The US Dollar (USD) extended upside movement against the Japanese (JPY) on Monday, increasing the price of USDJPY to more than 121.50 following the release of Japan’s trade data. The technical bias already remains bullish due to a Higher Low in the recent dip.
As of this writing, the pair is being traded near 121.69. Immediate hurdle may be noted around 122.00 which is the confluence of psychological number as well as high of the last major upside rally as demonstrated in the following chart. A break above the 122.00 resistance area could result in a new multi-year high, validating a move towards the 125.00 handle in long term.

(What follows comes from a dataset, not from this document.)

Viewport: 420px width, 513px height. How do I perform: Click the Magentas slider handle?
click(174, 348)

On the downside, the pair is likely to find a support around 120.00, the psychological number ahead of 118.88, the low of the last major dip. The technical bias will remain bullish as long as the 188.88 support area is intact.
Japan’s Trade News
Japan’s exports rose unexpectedly by 8% in March as compared to 8.5% in the same month of the year before, up beating the average forecast of 6.4% by analysts. Generally speaking, higher exports are considered positive for the economy thus a better than expected actual outcome might spur short term bearish momentum in the price of USDJPY.
Considering the overall technical and fundamental outlook, selling the pair around current levels appears to be a good strategy in short to medium term if we get a bearish pin bar or bearish engulfing candle on daily chart. It is always recommended to follow tight money management with at least 1:2 risk/reward ratio to optimize your profitability in long run.